- _TRAVAIL DEMANDÉ_:
- A) Répondez aux questions suivantes d'après le texte sur la fascination pour les affaires criminelles :
(i) Quelles affaires le premier paragraphe cite-t-il en exemple ?
(ii) Jusqu'à quelle époque les exécutions étaient-elles publiques ?
(iii) Avec qui les foules venaient-elles le plus souvent assister aux exécutions ?
- B) Dans le texte sur la fascination pour les affaires criminelles, recopiez le passage allant de "Dans notre entourage, nous" à "du monde rétabli." en changeant "exécutions" en "mises à mort".
- C) Poursuivez le texte sur la fascination pour les affaires criminelles à partir de sa dernière phrase.

===== TEXTE FOURNI

Dans notre entourage, nous avons tous au moins une personne incollable sur les grands faits divers, capable d’en restituer les moindres détails sordides : affaires Grégory, Xavier Dupont de Ligonnès, Jean-Claude Romand… Mais comment expliquer cette fascination, presque malsaine, pour les affaires criminelles ?
Une curiosité pour le morbide pas si nouvelle
L’intérêt, plus ou moins déguisé, que l’être humain porte aux affaires de crime ne date pas d’hier. Jusqu’au début du vingtième siècle, les exécutions étaient publiques et attiraient toujours les foules qui y venaient même le plus souvent avec leurs enfants. Une belle sortie en famille ! Assister à ces exécutions de malfrats et criminels avait une fonction bien précise : c’était une manière de montrer la justice en pleine action, l’ordre du monde rétabli.

==========
===== ENTRÉES AFFICHÉES

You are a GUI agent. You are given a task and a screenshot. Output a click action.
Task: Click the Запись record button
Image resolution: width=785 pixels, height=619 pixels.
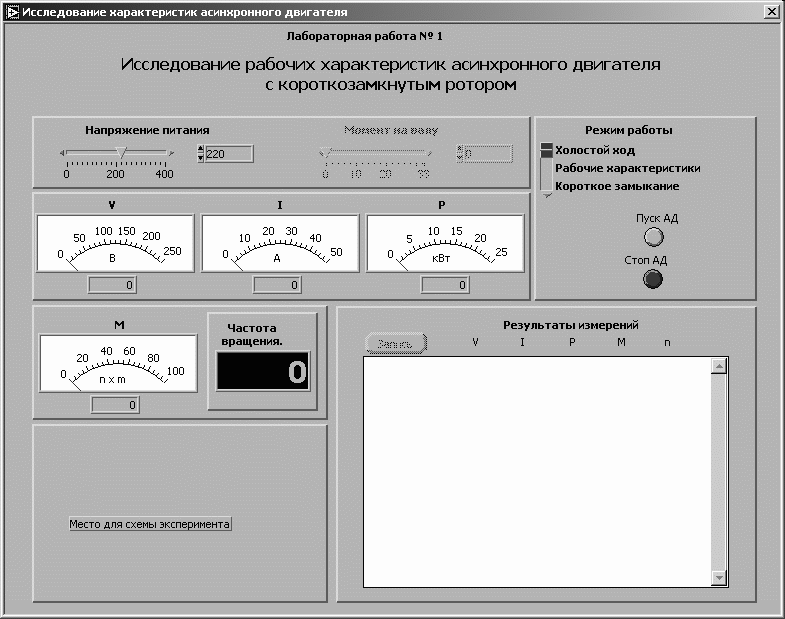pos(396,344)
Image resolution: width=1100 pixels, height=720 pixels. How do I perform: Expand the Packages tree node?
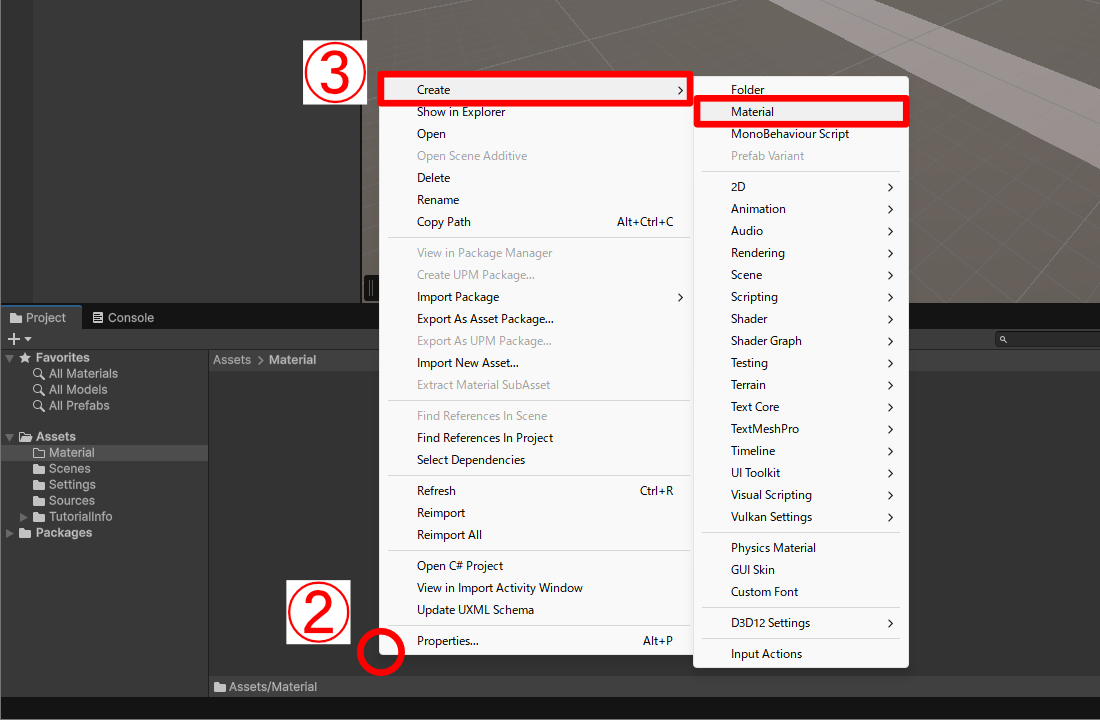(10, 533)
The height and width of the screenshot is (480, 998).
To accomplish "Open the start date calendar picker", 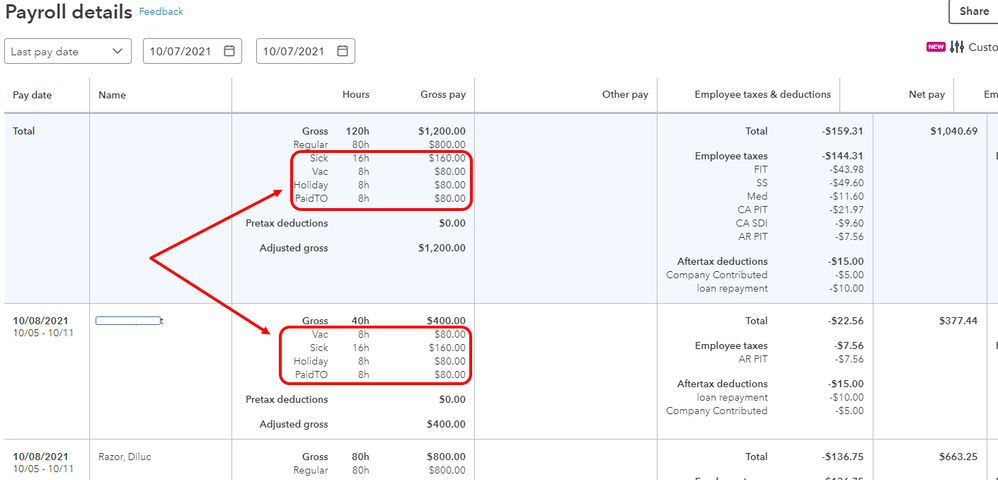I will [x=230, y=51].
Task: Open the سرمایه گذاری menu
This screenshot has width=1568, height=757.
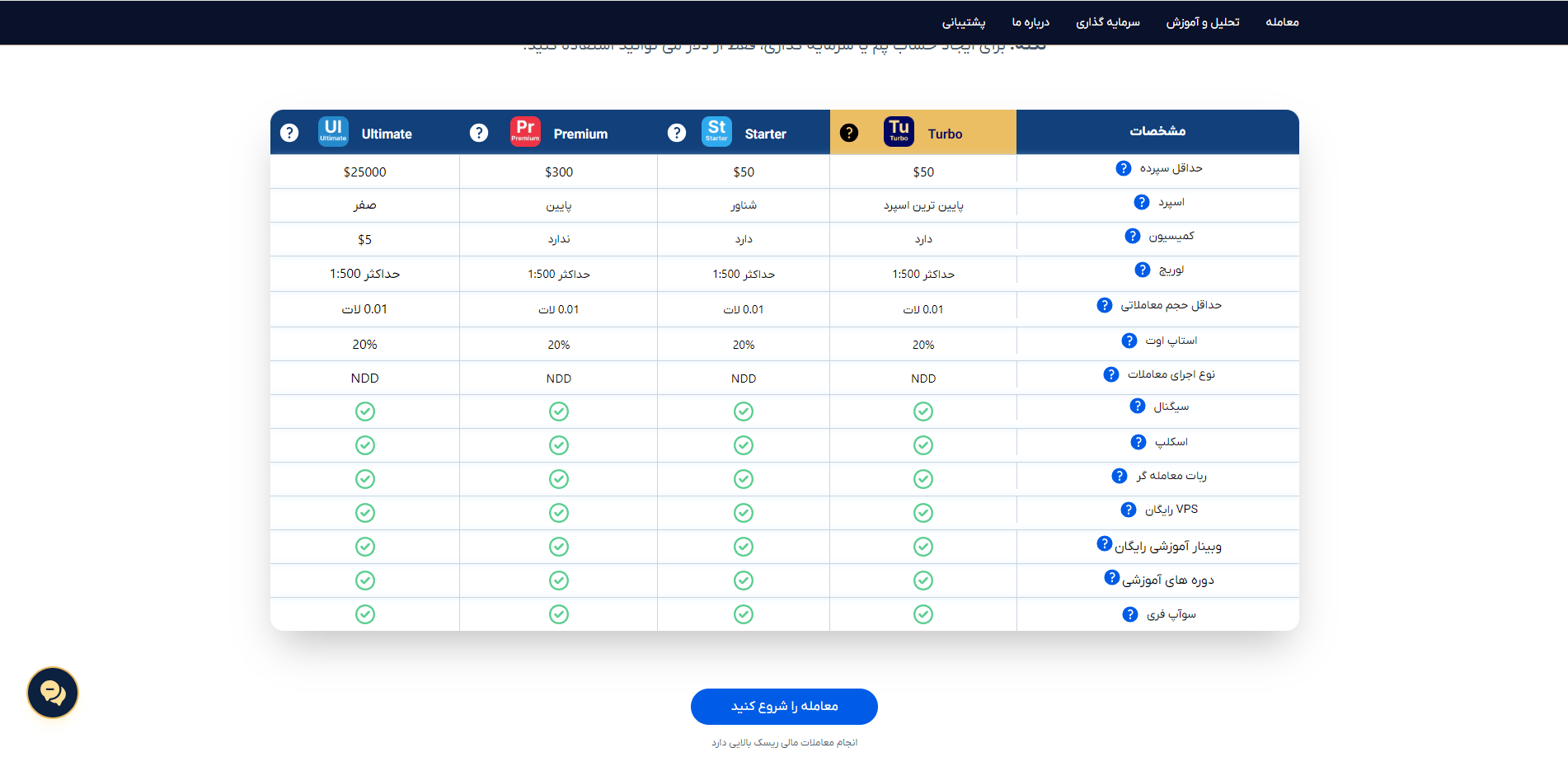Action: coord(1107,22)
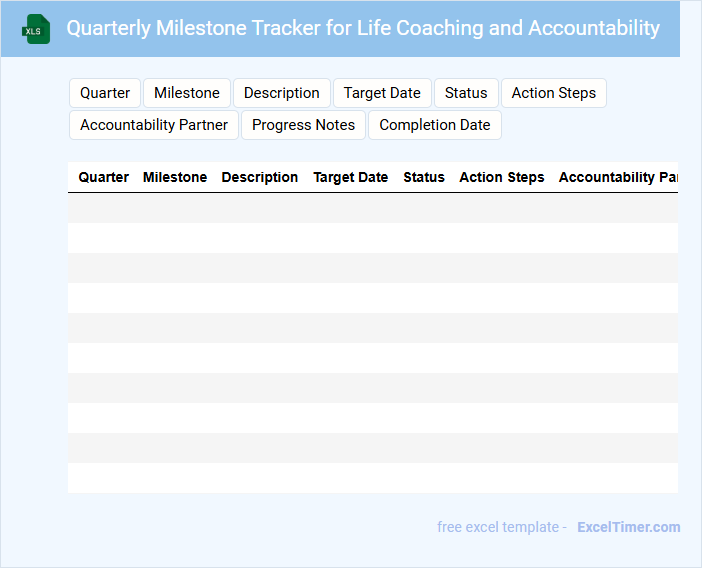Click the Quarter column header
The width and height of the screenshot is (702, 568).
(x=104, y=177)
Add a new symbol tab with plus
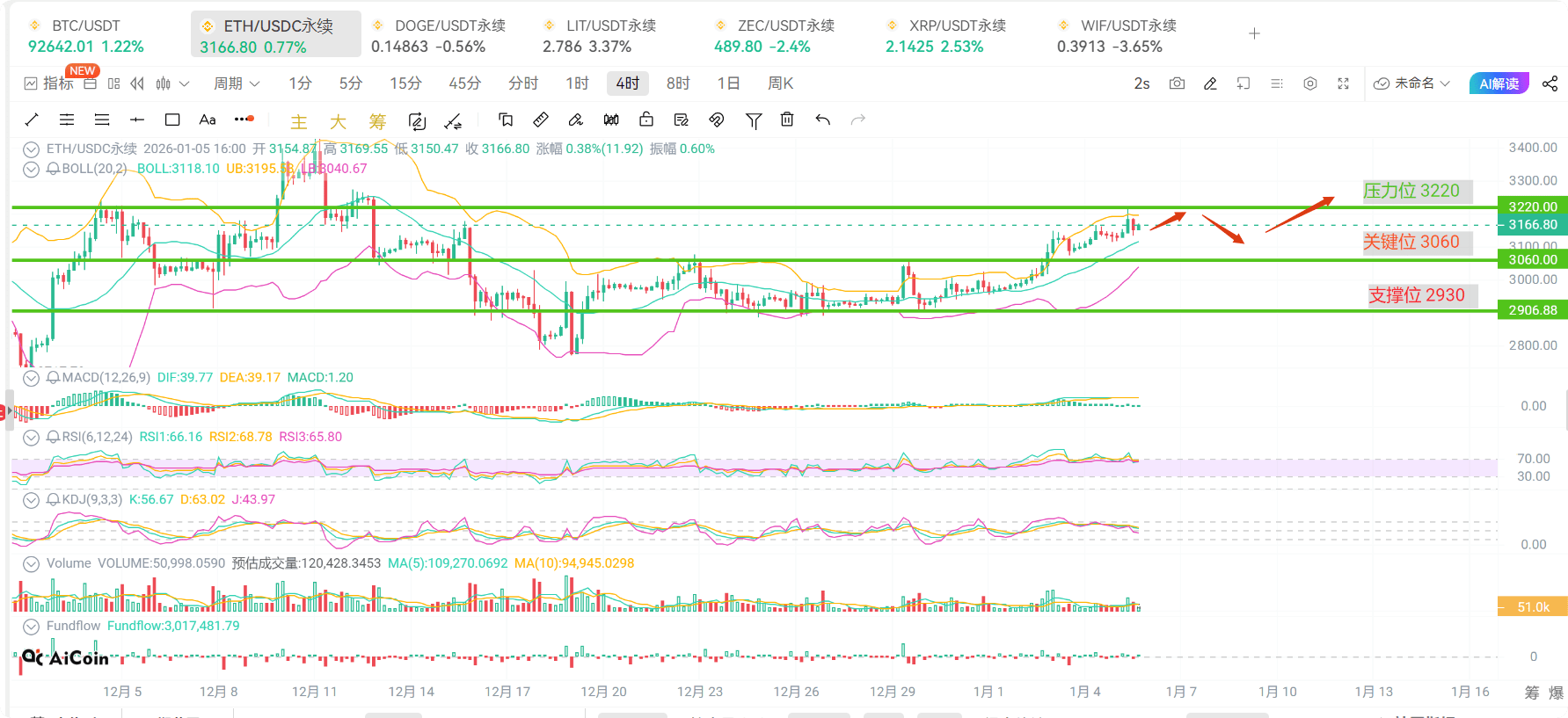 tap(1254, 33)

==========
===== ENTRÉES AFFICHÉES

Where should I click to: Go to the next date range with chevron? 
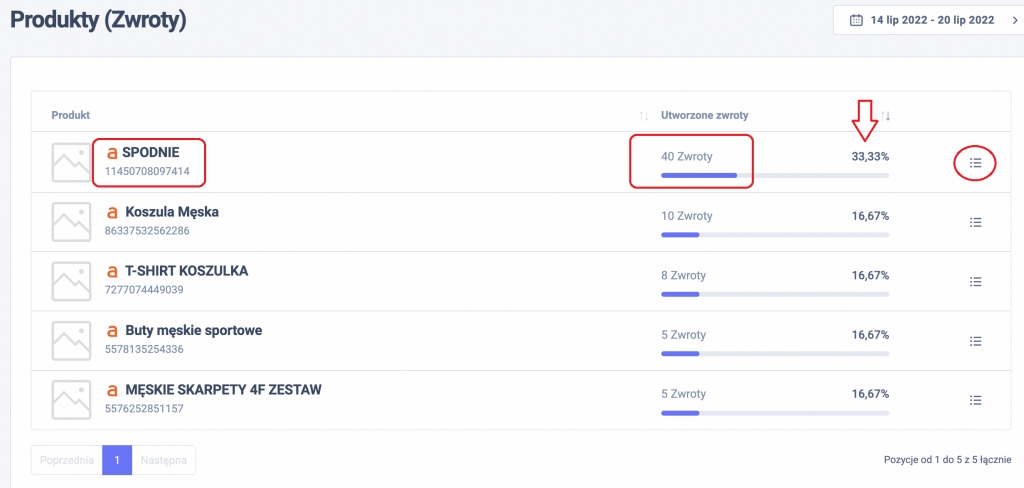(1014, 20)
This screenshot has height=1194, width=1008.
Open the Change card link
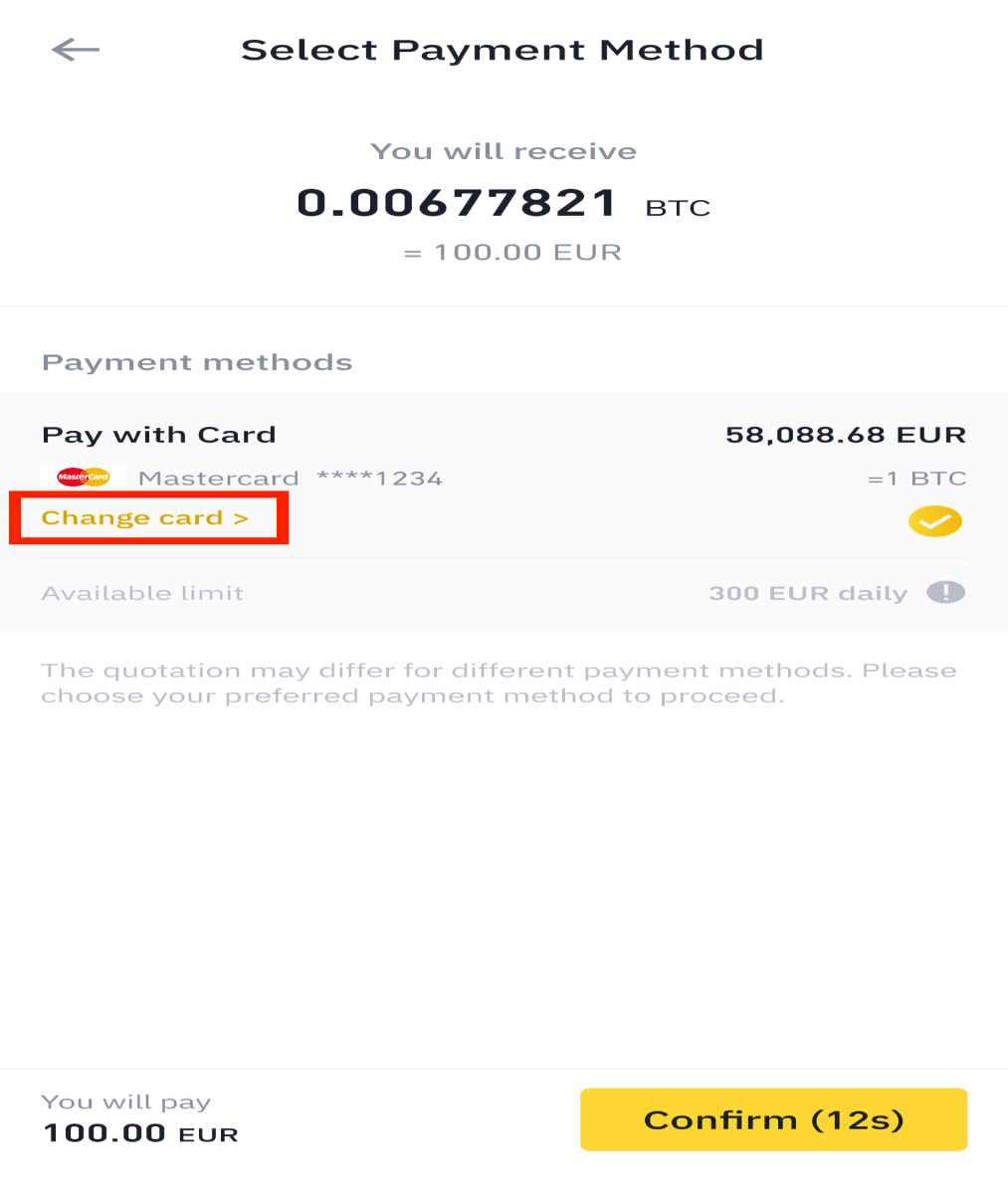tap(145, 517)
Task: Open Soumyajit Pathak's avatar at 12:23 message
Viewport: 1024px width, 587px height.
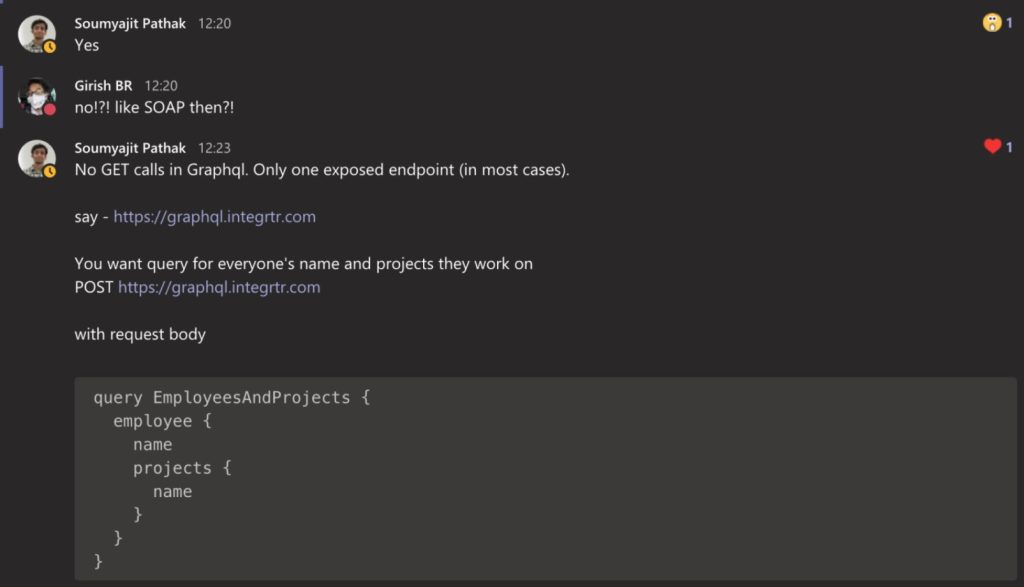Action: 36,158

==========

- _RÉPONSES NUMÉROTÉES_:
- A)
(i) Les affaires Grégory, Xavier Dupont de Ligonnès et Jean-Claude Romand.
(ii) Jusqu'au début du vingtième siècle.
(iii) Avec leurs enfants.

- B)
Dans notre entourage, nous avons tous au moins une personne incollable sur les grands faits divers, capable d’en restituer les moindres détails sordides : affaires Grégory, Xavier Dupont de Ligonnès, Jean-Claude Romand… Mais comment expliquer cette fascination, presque malsaine, pour les affaires criminelles ?
Une curiosité pour le morbide pas si nouvelle
L’intérêt, plus ou moins déguisé, que l’être humain porte aux affaires de crime ne date pas d’hier. Jusqu’au début du vingtième siècle, les mises à mort étaient publiques et attiraient toujours les foules qui y venaient même le plus souvent avec leurs enfants. Une belle sortie en famille ! Assister à ces mises à mort de malfrats et criminels avait une fonction bien précise : c’était une manière de montrer la justice en pleine action, l’ordre du monde rétabli.

- C)
Reconnaître la part d’ombre en l’homme
En réalité, impossible de rester insensible face aux atrocités dont sont faites les grandes affaires criminelles. Elles sont vecteur d’émotions fortes, qui nous prennent aux tripes, et qui expliquent aussi notre fascination. Pour certaines personnes, cela va même jusqu’à une forme de catharsis. Dans la pensée psychanalytique post-freudienne, on considère que chaque homme possède des pulsions sombres en lui qu’il apprend à canaliser par l’éducation et les règles de la société. Les faits divers, eux, mettent au jour des hommes qui ont brisé ces normes et cédé à leurs pulsions les plus primaires. Il y a ainsi une certaine fascination à voir cette part d’ombre, que l’on peut reconnaître latente en nous, s’exposer aussi crûment chez l’autre. Pour la journaliste spécialiste des faits divers, Sandrine Issartel, : “On est dans une espèce d’expression de la nature humaine dans tous ces extrêmes.”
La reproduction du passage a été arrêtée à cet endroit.